彼女は、オンデマンドバスを経験してから、バスを呼ぶことが習慣になり、親せきや友人にも勧めていると言う。

「ピンポーン、乗客のみなさま、こんにちは」――車内では音声案内が絶えず流れ、指定された乗車地点で次々と乗客が乗り込んでくる。

現在、重慶市で運行しているオンデマンドバスは4路線で、これまでに累計で50万人以上が利用し、総走行距離は60万㎞を超え、予約件数は69.61万件に達する。

爽やかな晴天の下、心地よい風の中、オンデマンドバスは走る。

「バスの運賃で、タクシー並みの快適さ」「乗り換えなしで目的地へ到着」「呼べばすぐに来るし、バスも便利になったものだ」……乗客たちは口々にオンデマンドバスを絶賛する。

 

住民の声が生んだ
進化するオンデマンドバス

向家崗エリアの3560路線、陳家橋エリアの3562路線、縦五路エリアの3236路線など、現在、重慶市では北碚区、沙坪壩区、ハイテク産業開発区に4本のオンデマンドバス路線が運行し、市民のニーズに応えている。

なぜこれらのエリアが選ばれたのだろうか。

「サービスはニーズに応じて生まれます。乗客の利便性を最大限に考慮しました」と、重慶交通開投公交集団北部分公司の曹栄暁運営部長は説明する。

これまで、これらのエリアは、地形が複雑で狭い道が多く、旅客流動量は分散していて需要が少ないなどの理由で、従来の固定ルートではカバーできておらず、住民は移動に困難を感じていた。

そこで、重慶市は市民の要望に応えて、定点、定時、定ルートという従来の運行形態を打破し、ルートを固定せず、最小限の車両とルートで公共交通空白地域を解消し、必要に応じて定点で送迎を行うオンデマンドバスを導入し、「人がバスを待つ」のではなく「バスが人を待つ」システムを生み出した。

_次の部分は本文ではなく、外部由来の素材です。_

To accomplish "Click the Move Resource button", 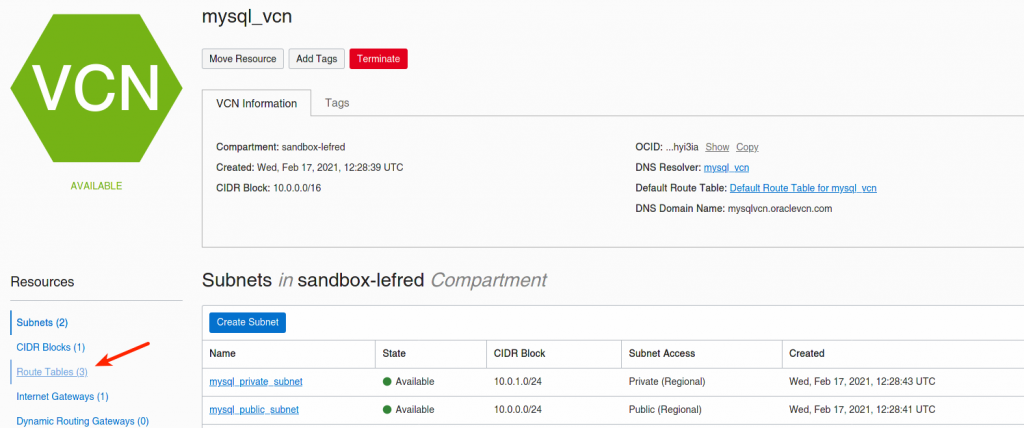I will 243,59.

「われわれは、市民が必要とすれば、どこまでもサービスを提供します」と、曹部長は話す。

さらに、オンデマンドバスの運行形態は常にアップデートされている。

例えば、ハイテク産業開発区を走行する3236路線では、当初はオンライン予約のみであったが、直接乗車も可能とした。サービスエリアも16㎢から8㎢に縮小し、それによって、レスポンス時間が短縮され、運行はより効率化された。運賃は3~5元から一律2元に統一され、カード決済や乗換割引も適用になり、高齢者や子どもも利用しやすくなった。

「路線開通後も、地域の学校と連携したり、ホットラインを設けたり、チラシを配布するなどして広く市民の意見を聞き、オンデマンドバスのサービスと効率の向上を図っています」と、重慶公交集団の関係者は語る。

AIが導く
工業団地へのスマート通勤

「こんにちは。携帯番号の下4桁が3579のお客様ですね?」

「はい、そうです」

「では、ご乗車ください。これからご予約の目的地へ向かいます」

これは、北碚区・向家崗エリアのLRT駅付近に停車していたオンデマンドバスでの一幕だ。

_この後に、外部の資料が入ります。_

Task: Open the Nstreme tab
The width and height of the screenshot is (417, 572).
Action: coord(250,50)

「ここは、LRT駅で下車した多くの通勤客が、オンデマンドバスに乗り換えて工業団地内の工場に向かうため、朝の時間は予約客で込み合います」と、3560路線の運転士の楊叡さんは話す。

向家崗エリアを運行する3560路線は、工業団地を中心に30以上の停留所があり、毎日、午前7時から夜9時まで、乗客の予約を受けて走行し、エリア内のLRT駅と大小の工場・企業を結んでいる。

一般の配車サービスと異なり、オンデマンドバスの乗客はややもすれば数十人にもなり、上下車地点も異なる。運行ルートはどのように決めているのだろうか。

ここで活躍するのが、オンデマンドバスが独自に開発した「AI配車アルゴリズム」だ。ビッグデータ分析とクラウドコンピューティング技術によって、乗客の位置、目的地の方向、周辺の車両リソースの分布、リアルタイムの道路状況、輸送力等の情報を総合し、最短時間で到着する車両を素早くマッチングする。

さらに、乗客の多様なニーズに応えるため、AIアルゴリズムによって最適な乗換ルートを算出し、迅速に運行ルートを調整して車両を配置し、運行スケジュールや便数を調整。需要と供給の情報をリアルタイムに共有し正確にマッチングすることで、運行効率を向上させている。

「運転手はルートを考える必要はありません。システムに任せておけばよいのです」と、楊叡さんは話す。「乗客から予約が入ると、車内のタブレット端末にプロンプトと乗客の位置が表示され、ナビに従うだけなので、気楽で手間取ることもありません」。

 

市民の暮らしに寄り添う
公共交通ネットワーク構築

オンデマンドバスは、重慶市が展開する多様な公共交通サービスの一つである。市内では「路地バス」や「市場直行バス」、「お花見バス」、「ボタン式バス」など、地域のニーズに応じた様々な交通サービスが導入されている。重慶市は、市民の声をもとにサービスを拡充し、暮らしに寄り添う公共交通ネットワークの構築を進めている。今後も地域の実情に合わせた新たなモデルを模索し、快適な移動環境を提供していく方針だ。